Methodology

The four steps involved in the RTD work are:
  1. Assessment, through detailed experimental campaigns, of the flow and acoustic interactions taking place between representative components of an industrial ECS --> WP2;
  2. Development or upgrade of innovative aeroacoustic simulation strategies, accounting for the mutual interactions between ECS components in a CPU-cost effective way --> WP3;
  3. Application of the new or improved aeroacoustic simulation tools to the configurations measured in WP2, and validation of the modelling approaches and assumptions --> WP4;
  4. Investigation of promising control approaches for noise reduction --> WP5.

The consortium has an extensive track record in the application of the numerical techniques and experimental diagnostics, and advanced tools are already in place at most of the partners. Therefore, no major development of the experimental techniques will be required. The six work packages are structured as follows:

  • WP1 coordinates the different strands of work in IDEALVENT.
  • WP2 is focused on the experimental characterization of flow-acoustic and multi-component interactions. The purpose is to identify configurations that are relevant to the industrial application, and to provide exhaustive experimental databases permitting to i) understand the interactions mechanisms, ii) guide the methods developments in WP3, and iii) validate their application in WP4. In Task 2.1, the consortium will detail the geometrical dimensions and range of flow regimes that will be investigated in Task 2.2. In Task 2.2, a preliminary fast acoustic survey will be conducted on the configurations defined in Task 2.1, in order to identify relevant flow conditions that will be investigated experimentally in greater detail in subsequent Tasks of WP2 and simulated in WP4. The relevant configurations will be decided, under supervision of LTS and EMB, on the basis of the measured acoustic spectra compared with existing datasets made available by these final users. In Task 2.3, detailed flow and acoustic measurements will be performed for the valve-bend configuration. In Task 2.4, detailed flow and acoustic measurements will be performed for the fan with inflow distortion case. In Task 2.5, detailed flow and acoustic measurements will be performed for the fan with downstream obstacle case. In Task 2.6, EMB will perform acoustic measurements of one of its aircrafts grounded in its apron environment. These complementary measurements will provide further insight as to the best simulation strategies to be implemented in WP3 and applied in WP4, as well as to the most promising control approaches to be tested in WP5.

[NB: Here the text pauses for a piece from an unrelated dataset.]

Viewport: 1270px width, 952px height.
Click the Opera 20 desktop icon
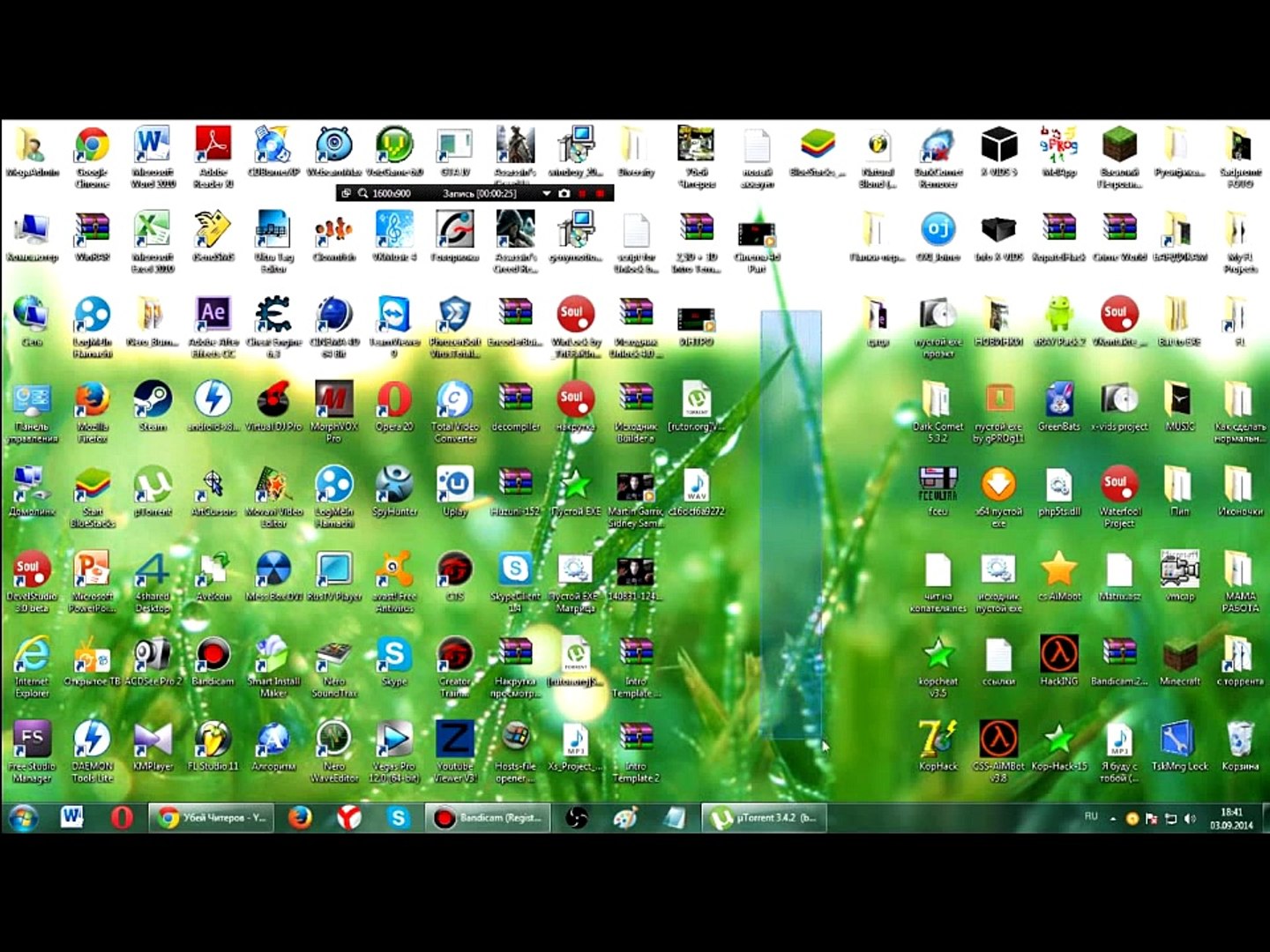393,405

  • WP3 deals with the development of innovative simulation methodologies accounting for the interaction effects. The objective is to define the best combination of scale-resolved and statistical/stochastic approaches, and their interfacing scheme through boundary conditions. In Task 3.1, the specifications for combining complementary simulation strategies will be detailed by all partners involved in the simulation tasks. In Task 3.2, the boundary conditions and interfaces required by the simulation tools will be investigated and implemented. In Task 3.3, innovative scale-resolved and statistical approaches will be developed and improved for fan noise prediction. In Task 3.4, innovative scale-resolved and statistical approaches will be developed and improved for ducted turbulence noise prediction. In Task 3.5, an integrated multi-components network model simulation method will be derived and implemented.
  • WP4 foresees the application of the tools integrated in WP3. The butterfly valve with upstream bend, fan with inlet distortion, and fan with downstream obstacle are targeted in Tasks 4.1, 4.2 and 4.3 respectively. The validated numerical databases will provide an unprecedented insight into the interaction mechanisms taking place in complex ventilation systems.

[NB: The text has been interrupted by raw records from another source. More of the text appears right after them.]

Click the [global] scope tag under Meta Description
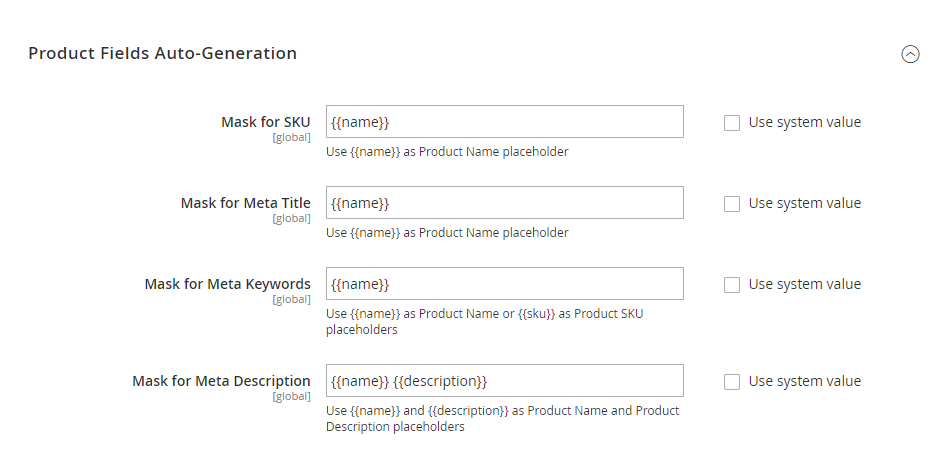The height and width of the screenshot is (455, 939). pyautogui.click(x=291, y=396)
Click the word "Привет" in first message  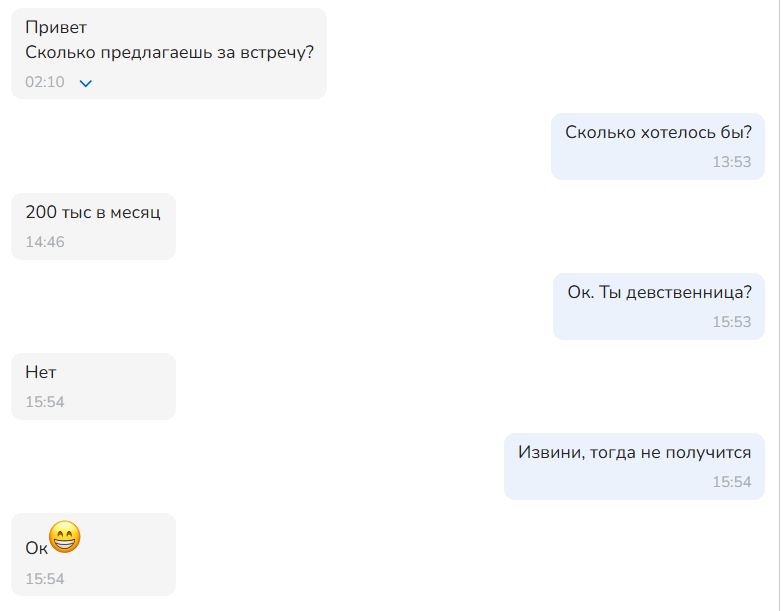(56, 27)
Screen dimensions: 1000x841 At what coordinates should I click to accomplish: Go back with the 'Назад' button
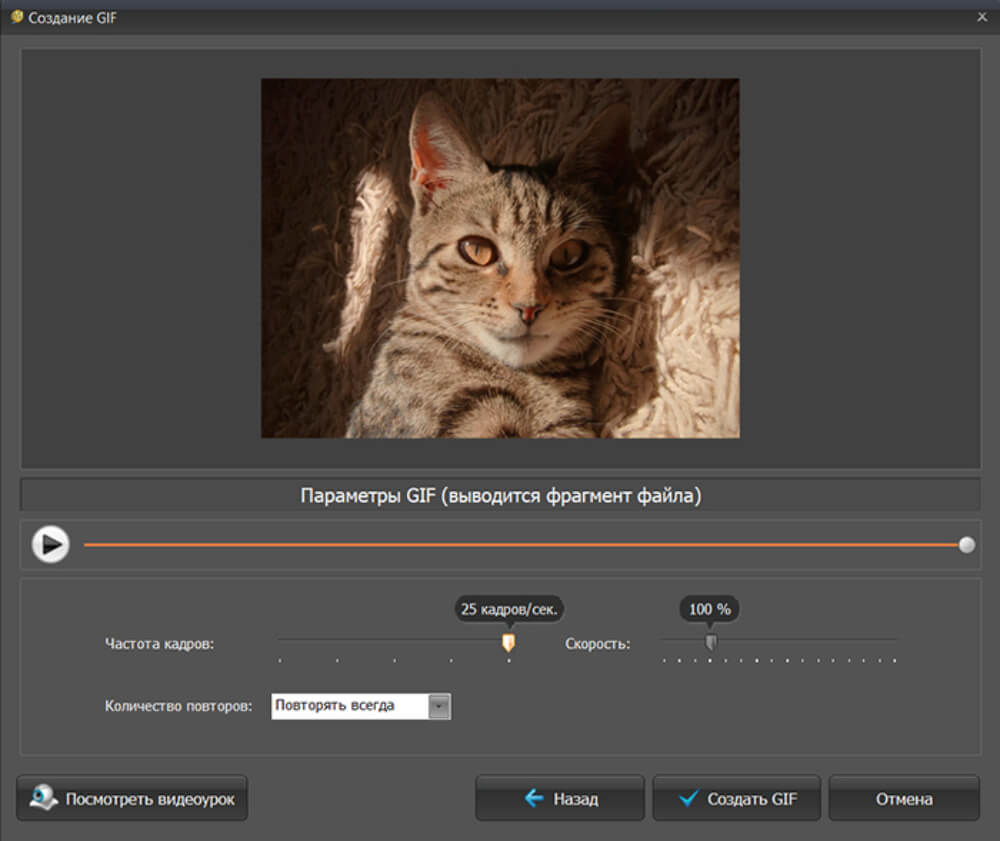tap(560, 798)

  •  WP5 exploits the outcomes of WP4, complemented and validated by the experimental data gathered in WP2, to introduce noise mitigation strategies through passive flow and acoustic control. Porous liners and micro-perforates are proposed in Task 5.1. Turbulence screens will be tested in Task 5.2.

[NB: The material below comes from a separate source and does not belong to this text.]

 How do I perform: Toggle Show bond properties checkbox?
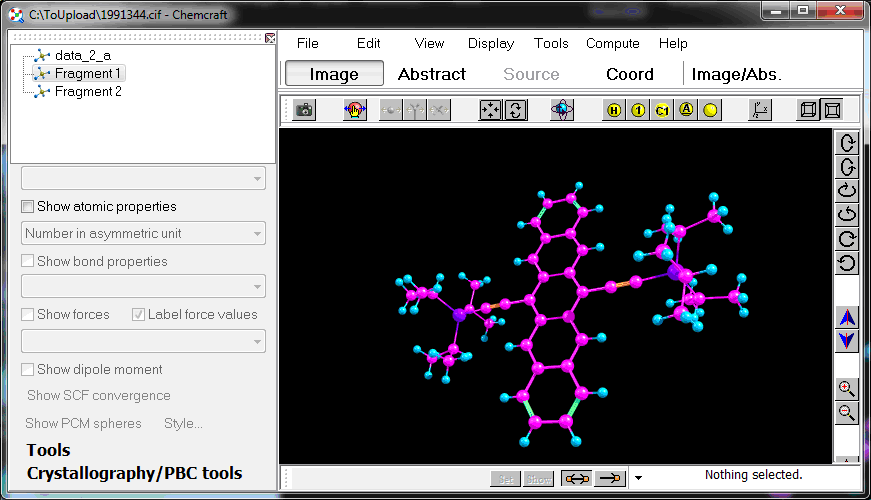(28, 262)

  • Finally, WP6 integrates the outcomes of the previous WPs by providing guidelines on the integration of the sub-components of the ventilation system, and demonstrate their effectiveness in an industrial environment. The integration guidelines will include various recommendations, e.g. regarding the minimum distance to foresee between a fan or a valve, and an upstream or downstream singularity. Then, the most promising control approaches tested in WP5 on the laboratory configurations will be tested on full-scale industrial equipment provided by LTS. Finally, a critical analysis of the benefits to be expected for cabin and ramp noise will be finally checked against the targeted impacts of the Work Programme 2012 and relevant regulations.